母と私が彼女に話し掛けようとしているとわかっていて、目の前で彼女を連れ去ったのだ。
男が玉座へと視線を戻す。見上げているのに、まるで上に立っているかのごとき貫禄。
「それが答えでは?それとも」
見た目だけではなく、男は魔王のような男だった。
「伯爵の意向も、アリーニナ嬢の希望も、すべて踏みにじって、王家の希望を押し通す、と?」
言外に、それを我が国が許すとでも?と言いたげに、魔王は嗤って首を傾げた。
ああ、と父が敗けを悟った顔をする。
なぜ、母が、誰より先にと気を張っていたのか、今さら理解する。
アリーニン伯爵が本人の意思を尊重する意向である以上、公の場でルーフィ・アリーニナが望みを言ってしまえば、彼女の望みを覆せなくなるのだ。

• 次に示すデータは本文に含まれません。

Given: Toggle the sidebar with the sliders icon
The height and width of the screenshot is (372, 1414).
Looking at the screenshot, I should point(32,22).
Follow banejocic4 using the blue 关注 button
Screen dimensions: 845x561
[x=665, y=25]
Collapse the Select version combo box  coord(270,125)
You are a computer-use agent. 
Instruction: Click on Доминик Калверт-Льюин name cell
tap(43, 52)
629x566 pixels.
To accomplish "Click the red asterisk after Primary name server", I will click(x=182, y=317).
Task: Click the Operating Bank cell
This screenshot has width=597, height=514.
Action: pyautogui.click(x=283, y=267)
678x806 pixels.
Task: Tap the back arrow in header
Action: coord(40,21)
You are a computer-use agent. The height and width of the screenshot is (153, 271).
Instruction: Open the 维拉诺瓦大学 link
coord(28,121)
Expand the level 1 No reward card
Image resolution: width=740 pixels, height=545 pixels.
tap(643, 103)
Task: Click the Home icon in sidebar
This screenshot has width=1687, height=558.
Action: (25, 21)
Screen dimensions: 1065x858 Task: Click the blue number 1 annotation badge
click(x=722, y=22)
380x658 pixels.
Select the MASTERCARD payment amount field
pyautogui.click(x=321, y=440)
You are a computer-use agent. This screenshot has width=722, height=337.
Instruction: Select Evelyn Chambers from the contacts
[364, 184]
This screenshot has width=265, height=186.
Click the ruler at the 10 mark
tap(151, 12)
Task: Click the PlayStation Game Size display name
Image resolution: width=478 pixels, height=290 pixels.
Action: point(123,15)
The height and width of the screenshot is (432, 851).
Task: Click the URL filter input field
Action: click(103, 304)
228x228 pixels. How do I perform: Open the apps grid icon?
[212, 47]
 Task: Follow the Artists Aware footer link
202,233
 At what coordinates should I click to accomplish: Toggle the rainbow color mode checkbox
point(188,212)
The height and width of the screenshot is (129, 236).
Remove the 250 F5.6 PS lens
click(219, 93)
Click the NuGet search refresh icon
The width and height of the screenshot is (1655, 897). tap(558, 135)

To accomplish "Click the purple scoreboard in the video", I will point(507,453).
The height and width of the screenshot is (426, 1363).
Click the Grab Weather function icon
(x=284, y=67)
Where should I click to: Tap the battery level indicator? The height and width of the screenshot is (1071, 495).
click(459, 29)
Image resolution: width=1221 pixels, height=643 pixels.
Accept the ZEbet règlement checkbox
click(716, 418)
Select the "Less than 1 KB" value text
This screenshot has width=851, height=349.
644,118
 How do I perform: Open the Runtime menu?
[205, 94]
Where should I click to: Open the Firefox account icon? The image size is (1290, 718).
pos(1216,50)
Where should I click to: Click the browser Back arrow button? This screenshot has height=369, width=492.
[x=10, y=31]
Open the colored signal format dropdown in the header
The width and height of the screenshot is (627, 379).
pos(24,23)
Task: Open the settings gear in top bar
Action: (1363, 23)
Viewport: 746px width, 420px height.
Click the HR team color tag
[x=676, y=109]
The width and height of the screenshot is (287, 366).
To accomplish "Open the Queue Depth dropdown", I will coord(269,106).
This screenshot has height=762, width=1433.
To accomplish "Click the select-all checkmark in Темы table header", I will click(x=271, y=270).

そして真っ先に彼女の手を取ったこの男は、まんまと会場中の耳を集めた場で、ルーフィ・アリーニナから言質を取った。その時点で、この男の勝ちが決まったのだ。
それでも国王としての意地か、父は食い下がった。
「彼女の意思は出来るだけ尊重する。が、国として、大きな損害を出すわけには行かない。彼女は我が国に必要な存在だ。貴国にその補填が出来ると?」
魔王は罠にかかった獲物を見るかのように、すうっと目を細めた。
「ええ。必ずや、貴国を納得させるだけのものを、ご用意致しましょう。当然、交渉の席には、着いて頂けるのでしょう?」
誘導されたと気付いても、否とは言えない。
「……アリーニン伯爵とアリーニナ嬢の意思を尊重するべきと言う以上は、アリーニナ嬢が否と言えば従うのかね?」
「ええ。従います」
余裕を見せるこの男は、ルーフィ・アリーニナに断られない自信があるのだろう。
狡猾で自信家で、傲慢な男。
父もまた為政者らしく余裕を装って、重々しく頷いた。
「では、まずは伯爵とアリーニナ嬢の意思を確認する。交渉はそれからだ」
「十分です。ありがとうございます。その前に、アリーニン伯爵へご挨拶はしても?」
「公の交遊関係に、口出しする気はない」
「寛大なお言葉に感謝致します」
男が会釈し、それでは、と告げた。
「個人的なことで場を騒がせて申し訳ありませんでした。色好いお返事を期待しております」
唇に笑みをたたえ、男は颯爽と歩み去る。誰も眼中にないとばかりに、脇目も振らず。
あの男は天使に、会いに行くと告げ、天使はそれに、待っている、と答えた。
許したのだ。天使は、あの、魔王のような男を。あの男はどんな手を使ったか、無垢な天使を篭絡したのだ。
救わなければ、と思った。あの少女は天使のように美しいが、まだ幼い。きっと魔王に、騙されているのだ。
だって、あんなに美しい娘は、私の妃にこそふさわしい。